▶ _Problem to solve_
Return the line containing "This screenshot has height=515, width=658." together with every later line up to the end of the records, exactly and with no pictures; return nothing else.
** Opening Dataset excerpts block **
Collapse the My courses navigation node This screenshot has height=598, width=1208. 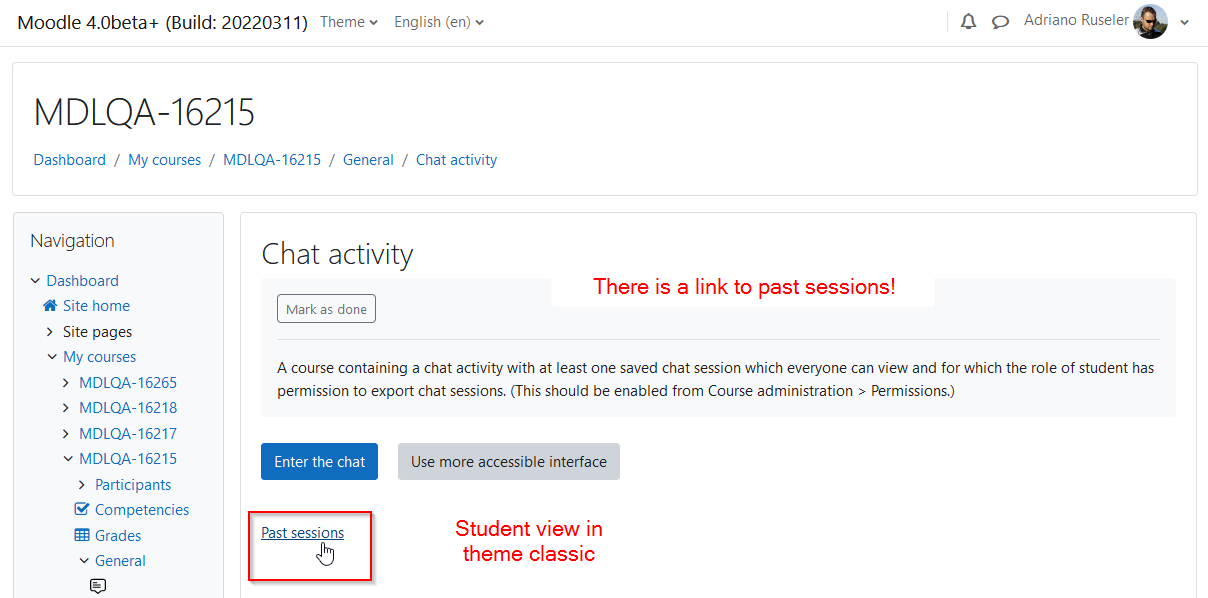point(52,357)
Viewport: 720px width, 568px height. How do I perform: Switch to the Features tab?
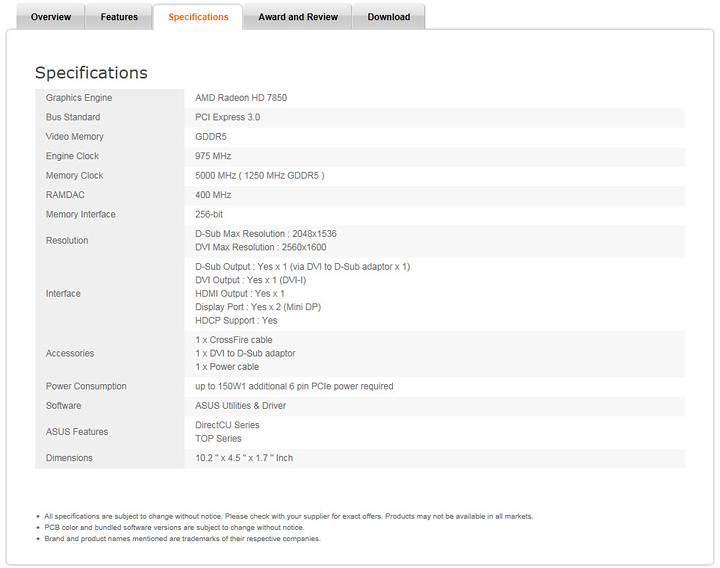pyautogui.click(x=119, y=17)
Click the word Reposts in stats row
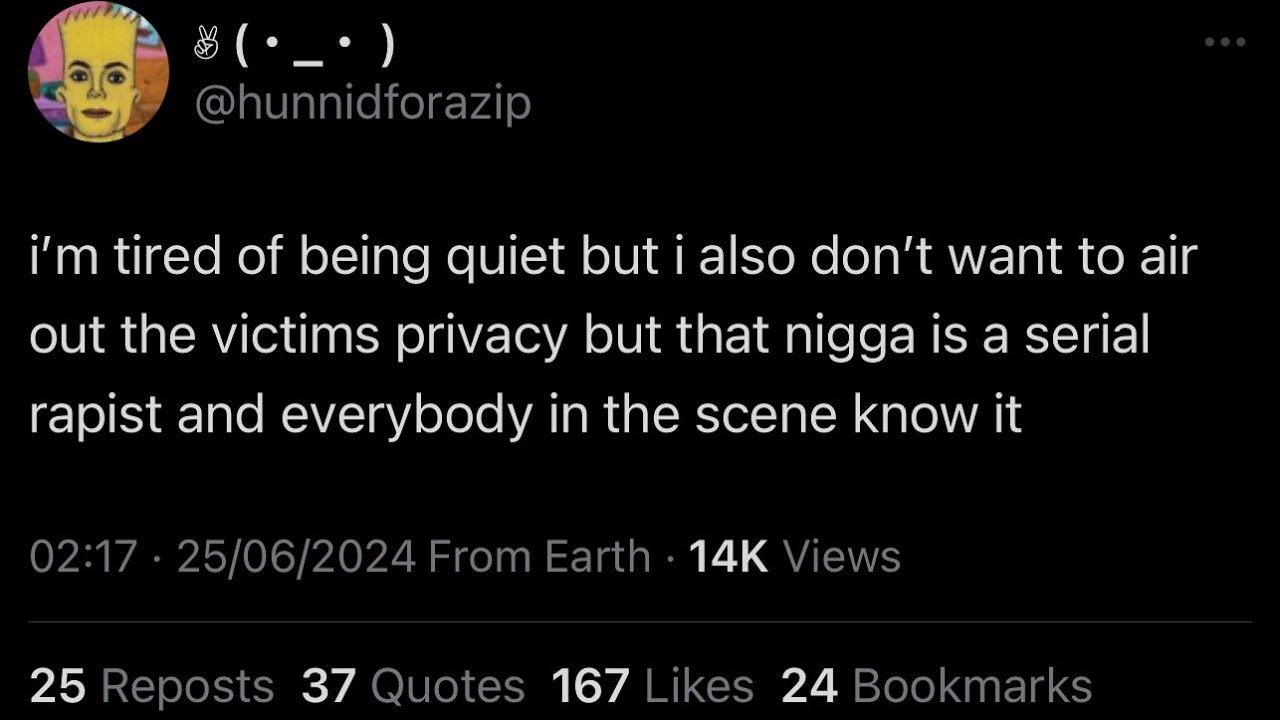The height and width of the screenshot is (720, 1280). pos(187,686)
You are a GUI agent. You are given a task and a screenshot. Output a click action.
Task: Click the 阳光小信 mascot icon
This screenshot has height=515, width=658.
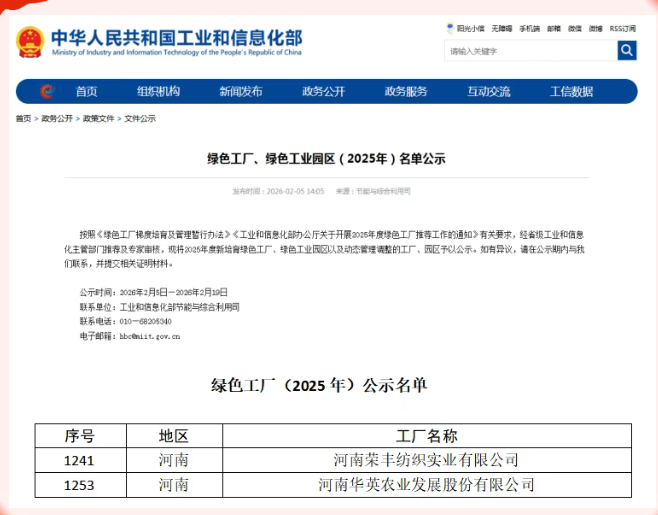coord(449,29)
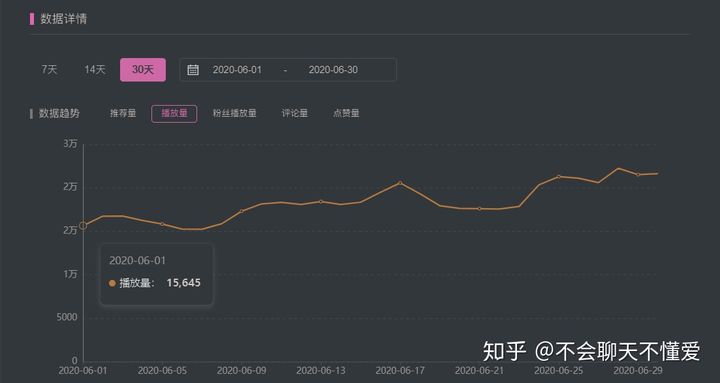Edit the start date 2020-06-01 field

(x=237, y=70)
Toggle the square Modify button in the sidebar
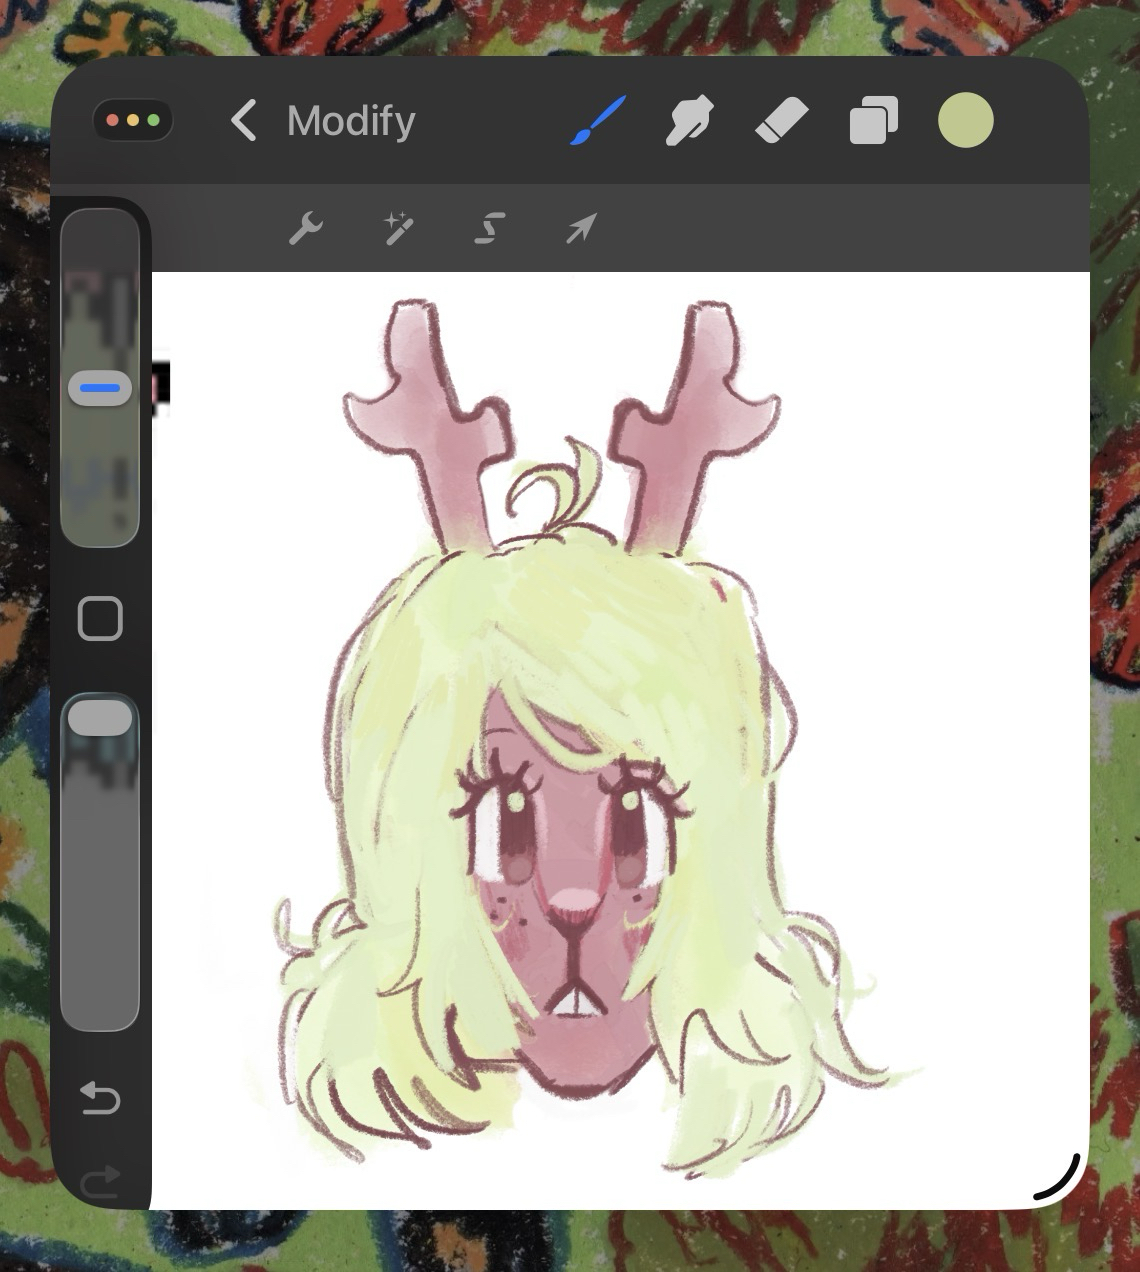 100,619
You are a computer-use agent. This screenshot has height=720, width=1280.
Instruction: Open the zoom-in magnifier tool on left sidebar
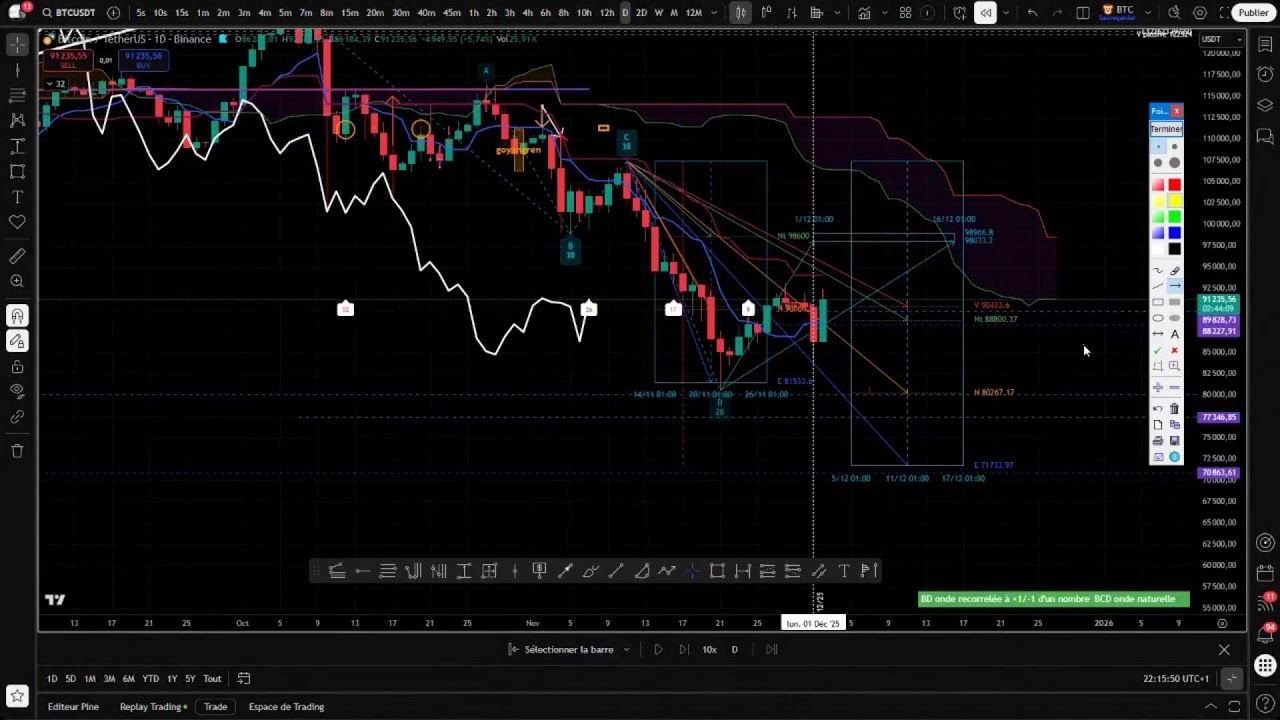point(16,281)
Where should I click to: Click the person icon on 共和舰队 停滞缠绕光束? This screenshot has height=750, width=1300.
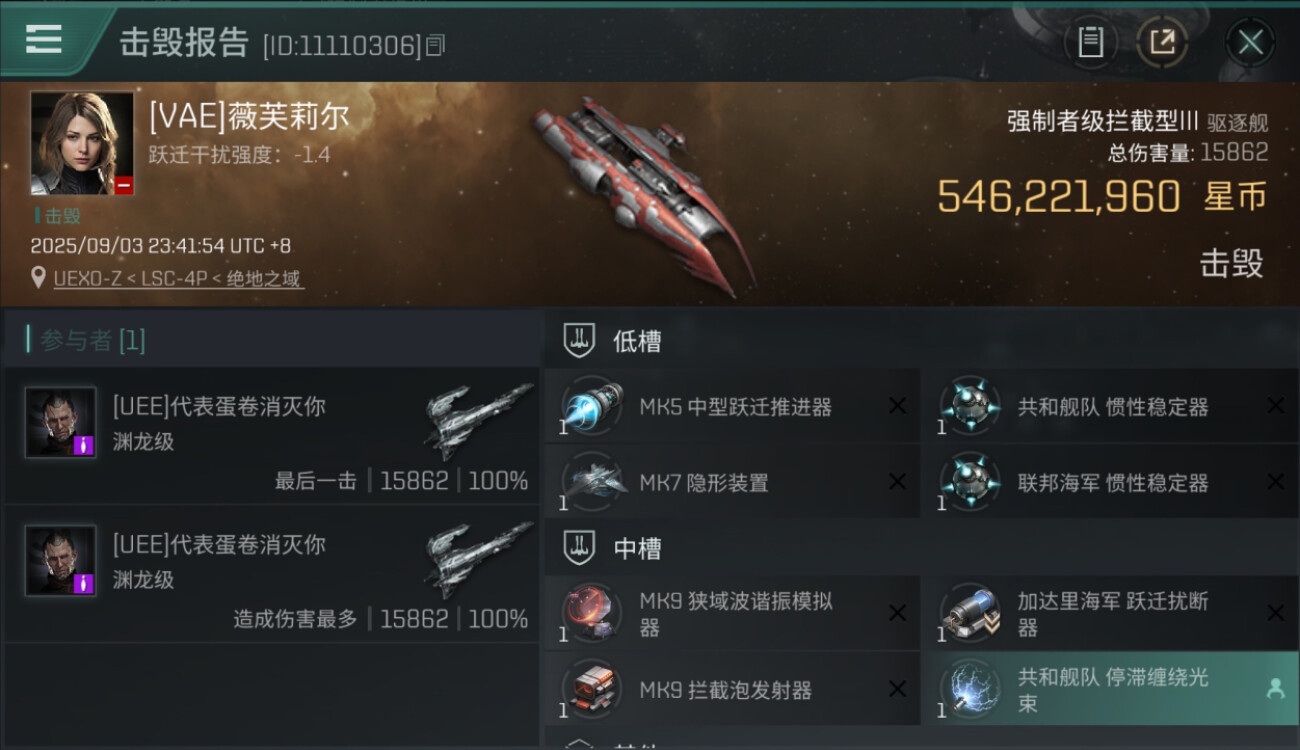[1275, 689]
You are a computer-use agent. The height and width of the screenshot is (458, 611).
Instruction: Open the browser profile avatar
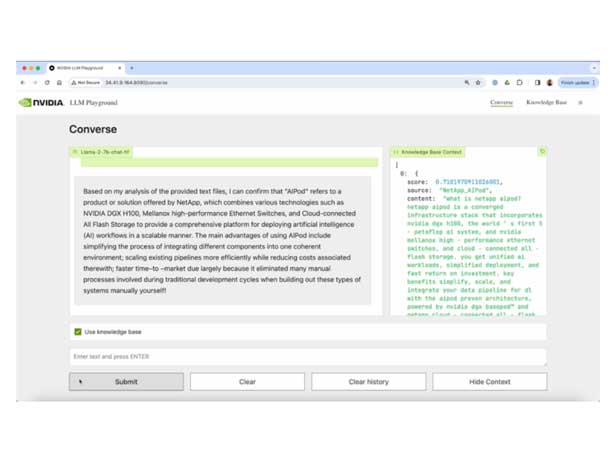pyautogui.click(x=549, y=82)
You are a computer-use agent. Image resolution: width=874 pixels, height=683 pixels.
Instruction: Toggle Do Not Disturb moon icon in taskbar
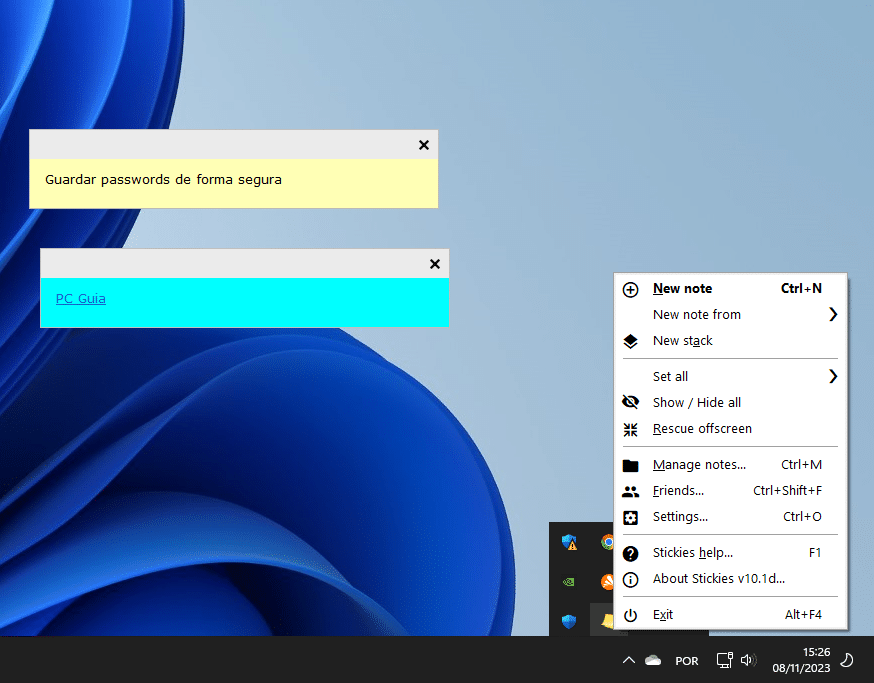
** Closing Dataset excerpts block **
▶ _Response for this exercise_
This screenshot has height=515, width=658.
coord(449,29)
Edit the start date 2020-06-01 field

(x=237, y=70)
Toggle the square Modify button in the sidebar
 100,619
You are a computer-use agent. This screenshot has height=720, width=1280.
Instruction: Open the zoom-in magnifier tool on left sidebar
point(16,281)
Where should I click to: Click the person icon on 共和舰队 停滞缠绕光束? This screenshot has height=750, width=1300.
[1275, 689]
You are a computer-use agent. The height and width of the screenshot is (458, 611).
Instruction: Open the browser profile avatar
pyautogui.click(x=549, y=82)
You are a computer-use agent. Image resolution: width=874 pixels, height=683 pixels.
Instruction: Toggle Do Not Disturb moon icon in taskbar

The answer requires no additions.